Responding to the city of San Diego's "continued delays" in releasing its 2003 audited financial report, Fitch Ratings on Feb. 16 downgraded nearly $2.7 billion in outstanding public debt, and put the city on a "rating watch negative" status.
In most cases, Fitch downgraded outstanding bonds by two notches, with most falling into the category of AA- to A. The single largest issuance was $734 million in subordinated sewer revenue bonds that were lowered to A- from A+.
While Fitch was critical of delays in resolving the city's financial crisis caused by political struggles, it also cited the city's "strong economic performance and revenue sources, giving San Diego a strong ability to pay general obligation, enterprise debt, and lease obligations."

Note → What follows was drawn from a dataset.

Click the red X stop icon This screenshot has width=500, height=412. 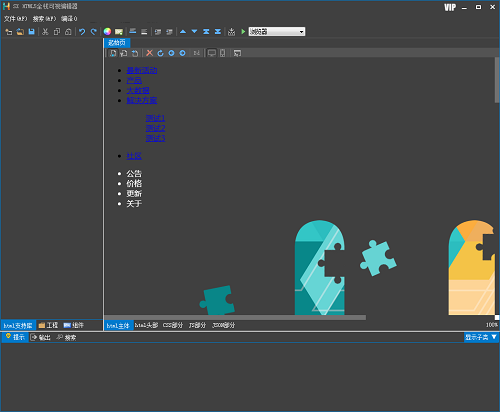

The city was put on a negative credit watch to reflect "continued uncertainty, centering on rising and sizable pension system contributions and their implications for the city's ability to achieve long-term budgetary balance."
San Diego has been in the midst of overlapping investigations into past decisions regarding its pension plan by the FBI, the U.S. Attorney's Office, the Securities and Exchange Commission, and the City Attorney.
Hired auditor KPMG has said it will not complete its audit on the city's 2003 financial report until the city completes its investigations into possible criminal actions by city employees.
Last year, two other credit rating agencies, Standard & Poor's and Moody's, reduced their ratings on city debt. S & P; later suspended all credit ratings until the city released its 2003 fiscal year audit.